Die Allianz-Mitglieder waren verständlicherweise enttäuscht über dieses Missverhältnis und bekräftigten ihr Anliegen daraufhin noch durch zahlreiche Leserbriefe einzelner VerbandsvertreterInnen. Doch davon druckte die FT-Redaktion keinen einzigen. Dafür durfte ein anderer "Leserbriefschreiber" mit harscher Kritik an der Allianz nachlegen: Er sprach kirchlichen Organisationen das Recht ab, auf die Politik Einfluss zu nehmen, und verglich die Banner-Aktion an der Martinskirche mit dem Judenboykott der Nazis und "Ausländer raus"-Parolen der NPD. Der Leserbrief stammte (so im FT vom 1.3.08 zu lesen) von einem "Sebastian Macht, Am Torhaus 15, 96047 Bamberg". Eine solche Adresse gibt es jedoch in Bamberg nicht, was jedem Ortskundigen auf den ersten Blick auffällt, und auch ein Mann dieses Namens ist weder im Adress- noch im Telefonbuch zu finden – ein Lapsus der Redaktion?

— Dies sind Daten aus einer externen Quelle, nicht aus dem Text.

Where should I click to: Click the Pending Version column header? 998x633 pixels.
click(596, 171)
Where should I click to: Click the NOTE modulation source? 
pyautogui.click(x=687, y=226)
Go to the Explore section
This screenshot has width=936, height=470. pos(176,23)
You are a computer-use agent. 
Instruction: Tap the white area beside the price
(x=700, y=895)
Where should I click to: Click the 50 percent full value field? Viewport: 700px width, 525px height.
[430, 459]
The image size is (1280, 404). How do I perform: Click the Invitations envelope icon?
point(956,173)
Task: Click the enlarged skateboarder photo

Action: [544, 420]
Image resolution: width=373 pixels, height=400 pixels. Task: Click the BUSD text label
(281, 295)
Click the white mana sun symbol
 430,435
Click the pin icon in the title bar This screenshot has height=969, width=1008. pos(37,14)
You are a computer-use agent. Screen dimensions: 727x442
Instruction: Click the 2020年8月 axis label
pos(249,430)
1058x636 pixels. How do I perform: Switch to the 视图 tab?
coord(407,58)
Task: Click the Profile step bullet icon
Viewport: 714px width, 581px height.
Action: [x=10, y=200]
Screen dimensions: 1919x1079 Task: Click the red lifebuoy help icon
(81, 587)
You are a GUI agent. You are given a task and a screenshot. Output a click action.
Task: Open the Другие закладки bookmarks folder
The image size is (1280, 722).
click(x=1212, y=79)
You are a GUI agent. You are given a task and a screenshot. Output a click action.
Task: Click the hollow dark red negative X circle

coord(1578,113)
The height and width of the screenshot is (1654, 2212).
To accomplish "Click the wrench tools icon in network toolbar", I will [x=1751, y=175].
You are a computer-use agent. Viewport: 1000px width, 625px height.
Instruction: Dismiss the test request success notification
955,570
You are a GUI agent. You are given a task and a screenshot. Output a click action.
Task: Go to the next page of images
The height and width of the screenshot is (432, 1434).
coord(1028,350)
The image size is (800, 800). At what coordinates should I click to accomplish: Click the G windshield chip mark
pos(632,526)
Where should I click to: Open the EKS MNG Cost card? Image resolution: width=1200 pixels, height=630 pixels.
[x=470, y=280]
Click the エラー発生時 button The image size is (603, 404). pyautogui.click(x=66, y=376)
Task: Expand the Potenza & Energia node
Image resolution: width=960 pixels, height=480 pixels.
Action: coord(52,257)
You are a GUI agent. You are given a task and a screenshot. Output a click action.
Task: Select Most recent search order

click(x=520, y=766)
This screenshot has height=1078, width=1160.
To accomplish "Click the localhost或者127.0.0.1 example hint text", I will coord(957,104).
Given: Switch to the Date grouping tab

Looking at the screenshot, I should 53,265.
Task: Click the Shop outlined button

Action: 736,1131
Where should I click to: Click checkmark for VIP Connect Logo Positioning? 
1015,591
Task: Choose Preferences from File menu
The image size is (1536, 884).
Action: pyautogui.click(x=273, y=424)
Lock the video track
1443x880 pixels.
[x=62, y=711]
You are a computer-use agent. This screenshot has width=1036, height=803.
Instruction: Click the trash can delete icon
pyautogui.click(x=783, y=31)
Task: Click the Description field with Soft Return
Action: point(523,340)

Wiederum waren die Allianz-Aktivisten "not amused" – zumal auch ein Artikel über die unter den StadtratskandidatInnen veranstaltete Umfrage zum "freien Sonntag" erst nach der Wahl erschien. In einem Brief an den Herausgeber des Fränkischen Tags, der der gaz vorliegt, stellten sie im März ihre Kritikpunkte dar und baten um ein Gespräch, mit dem Ziel, die Sache zu klären und eine künftig gute Zusammenarbeit zu gewährleisten. Der Brief wurde von der FT-Geschäftsleitung bis dato nicht beantwortet.

 

FT-Fußnote 2)
FT ignoriert protestantenfreie Zone auf der CSU-Liste

Eine durchaus interessante Nachricht hat der FT während des Wahlkampf ebenfalls zielsicher umschifft – diesmal durch komplette Nichtbeachtung. Das Evangelische Bildungswerk EBW hatte zu einer Diskussion eingeladen: Evangelische StadtratskandidatInnen sollten sich mit dem Thema "Evangelische Kirche und Kommunalpolitik" auseinandersetzen. Bei der Organisation trat – angeblich auch zur Überraschung des CSU-Kreisvorsitzenden Dr. Helmut Müller – die Tatsache zutage, dass unter den 44 Stadtratskandidaten auf der Liste der Christlich(!)-Sozialen Union CSU kein einziges evangelisches Kirchenmitglied zu finden war.

Diese Peinlichkeit war wohl eine der amüsantesten "Hast scho g’hört"-Meldungen im ganzen Wahlkampf. Doch die Nachricht blieb weitgehend auf die politisch aktive Szene begrenzt, denn der FT ersparte kurzerhand die Neuigkeit seiner Leserschaft – und damit die Schmach der CSU. Die Diskussion des EBW fand zwar statt – mit Alt-Stadtrat Dr. Egg als CSU-Vertreter, der diesmal nicht mehr kandidieren durfte –, aber der FT schickte keineN MitarbeiterIn zur Berichterstattung. Daraufhin verfassten die Veranstalter eine eigene Pressemitteilung, die vom FT jedoch nie abgedruckt wurde. Und auch sonst erwähnte die Lokalzeitung zu keinem Zeitpunkt die protestantenfreie Zone auf der Stadtratsliste mit dem "C" im Namen.

Mit anderen kirchlichen Veranstaltungen war man da viel großzügiger. Die (katholische) Gemeinde St. Gangolf veranstaltete ebenfalls eine Diskussionsrunde mit StadtratskandidatInnen aller Listen. Die ehrenvolle Aufgabe, die CSU dort zu repräsentieren, hatte Dr. Christian Lange übernommen. Und diesmal wurde auch im FT ausführlich über den Diskussionsabend berichtet – halbseitig und mit Bild. Die Berichterstattung übernahm der FT sogar selbst und schickte eine eigene Mitarbeiterin zu dem Termin – übrigens die Ehefrau des CSU-Vertreters.

 

gaz-Fußnoten-Fazit: FT-Lektüre ist wie löchriger Käse. Empfehlung: gaz lesen – Lücken füllen!